--- Data excerpts ---
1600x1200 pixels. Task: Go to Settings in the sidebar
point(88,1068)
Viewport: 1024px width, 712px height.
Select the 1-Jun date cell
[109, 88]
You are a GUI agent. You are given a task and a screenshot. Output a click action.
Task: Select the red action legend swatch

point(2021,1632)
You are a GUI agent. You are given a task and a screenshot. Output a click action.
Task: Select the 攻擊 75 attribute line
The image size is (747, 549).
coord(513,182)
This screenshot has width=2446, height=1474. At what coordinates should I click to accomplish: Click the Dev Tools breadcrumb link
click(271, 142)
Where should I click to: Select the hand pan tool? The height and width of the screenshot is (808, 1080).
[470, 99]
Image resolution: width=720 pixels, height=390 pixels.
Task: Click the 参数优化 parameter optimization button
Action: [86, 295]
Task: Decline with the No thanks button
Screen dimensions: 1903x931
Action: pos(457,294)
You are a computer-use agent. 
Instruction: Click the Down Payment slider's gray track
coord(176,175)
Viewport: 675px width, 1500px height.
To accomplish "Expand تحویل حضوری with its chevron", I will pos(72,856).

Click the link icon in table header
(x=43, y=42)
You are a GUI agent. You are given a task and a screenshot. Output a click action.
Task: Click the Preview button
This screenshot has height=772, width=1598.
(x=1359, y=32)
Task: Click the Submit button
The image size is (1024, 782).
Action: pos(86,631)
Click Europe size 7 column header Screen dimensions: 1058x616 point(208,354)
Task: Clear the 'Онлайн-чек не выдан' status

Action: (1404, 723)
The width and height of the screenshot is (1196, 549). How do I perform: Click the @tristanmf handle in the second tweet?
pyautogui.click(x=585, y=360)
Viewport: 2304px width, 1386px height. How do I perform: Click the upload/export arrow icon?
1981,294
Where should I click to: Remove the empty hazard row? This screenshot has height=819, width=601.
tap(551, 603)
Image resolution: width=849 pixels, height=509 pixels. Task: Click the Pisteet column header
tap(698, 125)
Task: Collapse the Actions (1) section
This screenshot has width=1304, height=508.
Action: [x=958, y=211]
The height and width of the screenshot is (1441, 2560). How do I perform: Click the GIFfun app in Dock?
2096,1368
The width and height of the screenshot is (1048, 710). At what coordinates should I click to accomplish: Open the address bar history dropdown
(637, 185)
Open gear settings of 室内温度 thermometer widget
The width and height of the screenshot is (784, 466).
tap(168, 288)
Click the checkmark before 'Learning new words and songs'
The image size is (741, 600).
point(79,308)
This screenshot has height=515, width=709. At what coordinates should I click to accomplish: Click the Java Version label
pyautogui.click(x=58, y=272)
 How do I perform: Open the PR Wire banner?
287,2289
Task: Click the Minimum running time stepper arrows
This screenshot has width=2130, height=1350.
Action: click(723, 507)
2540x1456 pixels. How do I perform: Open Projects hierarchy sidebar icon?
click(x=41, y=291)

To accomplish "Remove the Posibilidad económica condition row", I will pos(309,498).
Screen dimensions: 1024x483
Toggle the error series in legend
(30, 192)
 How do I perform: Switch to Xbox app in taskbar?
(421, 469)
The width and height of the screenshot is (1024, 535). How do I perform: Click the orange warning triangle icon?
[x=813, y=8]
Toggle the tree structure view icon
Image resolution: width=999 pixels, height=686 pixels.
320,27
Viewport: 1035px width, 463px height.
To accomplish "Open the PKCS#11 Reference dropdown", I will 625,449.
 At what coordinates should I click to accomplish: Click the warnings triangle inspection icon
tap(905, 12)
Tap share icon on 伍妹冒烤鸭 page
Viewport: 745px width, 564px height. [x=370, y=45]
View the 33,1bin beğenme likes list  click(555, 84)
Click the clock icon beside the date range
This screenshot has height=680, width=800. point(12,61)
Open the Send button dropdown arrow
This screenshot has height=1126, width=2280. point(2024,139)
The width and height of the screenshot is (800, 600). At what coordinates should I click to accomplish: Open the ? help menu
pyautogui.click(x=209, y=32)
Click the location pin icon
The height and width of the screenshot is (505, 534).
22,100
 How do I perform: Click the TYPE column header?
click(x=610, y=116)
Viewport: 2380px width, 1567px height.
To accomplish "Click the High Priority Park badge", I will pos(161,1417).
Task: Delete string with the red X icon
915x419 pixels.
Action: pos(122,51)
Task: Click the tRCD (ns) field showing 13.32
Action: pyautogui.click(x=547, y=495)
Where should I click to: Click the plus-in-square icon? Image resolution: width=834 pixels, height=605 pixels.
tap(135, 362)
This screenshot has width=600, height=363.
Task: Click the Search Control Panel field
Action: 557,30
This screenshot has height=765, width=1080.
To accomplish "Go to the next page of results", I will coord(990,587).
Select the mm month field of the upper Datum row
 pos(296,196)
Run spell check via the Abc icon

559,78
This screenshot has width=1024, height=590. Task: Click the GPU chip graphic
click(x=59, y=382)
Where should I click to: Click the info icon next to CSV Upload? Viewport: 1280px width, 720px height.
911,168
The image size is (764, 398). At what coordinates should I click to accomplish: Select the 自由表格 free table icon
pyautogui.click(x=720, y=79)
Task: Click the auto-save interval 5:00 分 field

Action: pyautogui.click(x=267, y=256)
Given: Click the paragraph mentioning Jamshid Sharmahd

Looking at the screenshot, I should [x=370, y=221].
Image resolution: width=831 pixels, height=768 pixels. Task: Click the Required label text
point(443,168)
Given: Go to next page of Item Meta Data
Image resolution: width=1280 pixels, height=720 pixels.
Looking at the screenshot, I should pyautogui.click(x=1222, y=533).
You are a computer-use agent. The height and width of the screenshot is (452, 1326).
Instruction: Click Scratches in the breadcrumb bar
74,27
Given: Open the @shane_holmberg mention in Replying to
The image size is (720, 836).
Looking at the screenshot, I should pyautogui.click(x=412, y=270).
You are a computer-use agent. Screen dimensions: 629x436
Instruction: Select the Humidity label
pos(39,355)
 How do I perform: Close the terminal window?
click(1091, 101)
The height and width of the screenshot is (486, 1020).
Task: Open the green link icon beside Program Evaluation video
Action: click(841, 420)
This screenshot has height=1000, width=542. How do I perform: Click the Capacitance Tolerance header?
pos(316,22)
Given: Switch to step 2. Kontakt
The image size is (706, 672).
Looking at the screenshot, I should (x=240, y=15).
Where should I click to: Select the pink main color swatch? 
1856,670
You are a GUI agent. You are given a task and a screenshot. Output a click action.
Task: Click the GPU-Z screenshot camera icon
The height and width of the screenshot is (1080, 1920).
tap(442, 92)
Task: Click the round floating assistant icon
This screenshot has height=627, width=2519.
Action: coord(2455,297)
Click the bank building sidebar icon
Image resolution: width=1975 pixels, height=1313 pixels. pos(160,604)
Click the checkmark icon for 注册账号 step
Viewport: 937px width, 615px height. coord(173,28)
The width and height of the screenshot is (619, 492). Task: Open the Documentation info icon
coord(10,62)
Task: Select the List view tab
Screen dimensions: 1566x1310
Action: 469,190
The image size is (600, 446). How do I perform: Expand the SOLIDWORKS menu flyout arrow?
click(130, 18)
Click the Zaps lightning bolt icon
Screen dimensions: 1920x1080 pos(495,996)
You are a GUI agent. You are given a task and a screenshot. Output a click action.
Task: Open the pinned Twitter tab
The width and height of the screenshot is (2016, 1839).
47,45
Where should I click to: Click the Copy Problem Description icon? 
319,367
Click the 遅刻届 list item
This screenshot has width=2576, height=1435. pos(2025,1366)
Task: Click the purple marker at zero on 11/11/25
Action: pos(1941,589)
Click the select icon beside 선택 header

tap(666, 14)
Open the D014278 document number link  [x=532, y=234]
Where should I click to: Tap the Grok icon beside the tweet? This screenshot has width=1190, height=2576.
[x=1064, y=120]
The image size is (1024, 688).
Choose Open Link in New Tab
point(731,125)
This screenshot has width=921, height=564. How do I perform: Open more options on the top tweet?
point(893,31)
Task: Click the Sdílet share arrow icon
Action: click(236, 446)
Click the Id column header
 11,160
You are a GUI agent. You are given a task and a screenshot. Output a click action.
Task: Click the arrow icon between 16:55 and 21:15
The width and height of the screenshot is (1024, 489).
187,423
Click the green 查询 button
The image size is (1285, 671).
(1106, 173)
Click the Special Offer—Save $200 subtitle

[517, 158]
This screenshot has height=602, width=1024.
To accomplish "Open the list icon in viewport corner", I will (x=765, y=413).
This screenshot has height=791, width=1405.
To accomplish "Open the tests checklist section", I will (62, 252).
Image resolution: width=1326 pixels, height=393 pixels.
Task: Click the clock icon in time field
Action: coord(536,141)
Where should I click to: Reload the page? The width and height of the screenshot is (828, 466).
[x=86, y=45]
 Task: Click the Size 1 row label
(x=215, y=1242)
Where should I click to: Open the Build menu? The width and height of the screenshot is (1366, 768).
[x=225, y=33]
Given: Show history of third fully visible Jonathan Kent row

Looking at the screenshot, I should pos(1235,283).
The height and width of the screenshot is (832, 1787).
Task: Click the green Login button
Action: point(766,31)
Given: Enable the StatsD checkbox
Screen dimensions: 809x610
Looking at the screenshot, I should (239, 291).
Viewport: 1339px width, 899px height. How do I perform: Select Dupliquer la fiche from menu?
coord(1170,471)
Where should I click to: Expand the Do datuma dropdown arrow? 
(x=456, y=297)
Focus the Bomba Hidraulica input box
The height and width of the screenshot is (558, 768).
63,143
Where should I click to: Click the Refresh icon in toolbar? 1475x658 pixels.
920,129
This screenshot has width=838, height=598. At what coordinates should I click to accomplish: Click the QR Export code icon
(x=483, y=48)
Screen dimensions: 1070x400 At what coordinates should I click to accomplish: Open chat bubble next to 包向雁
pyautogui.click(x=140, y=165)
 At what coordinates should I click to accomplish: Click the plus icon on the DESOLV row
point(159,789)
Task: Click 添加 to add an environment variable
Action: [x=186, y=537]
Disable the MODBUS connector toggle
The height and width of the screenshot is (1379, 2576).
---
Task objective:
Extract every line of the entries from the very start down through the line containing "click(271, 142)", copying each one as it stands.

Response for this exercise:
1600x1200 pixels. Task: Go to Settings in the sidebar
point(88,1068)
Viewport: 1024px width, 712px height.
Select the 1-Jun date cell
[109, 88]
You are a GUI agent. You are given a task and a screenshot. Output a click action.
Task: Select the red action legend swatch

point(2021,1632)
You are a GUI agent. You are given a task and a screenshot. Output a click action.
Task: Select the 攻擊 75 attribute line
The image size is (747, 549).
coord(513,182)
This screenshot has width=2446, height=1474. At what coordinates should I click to accomplish: Click the Dev Tools breadcrumb link
click(271, 142)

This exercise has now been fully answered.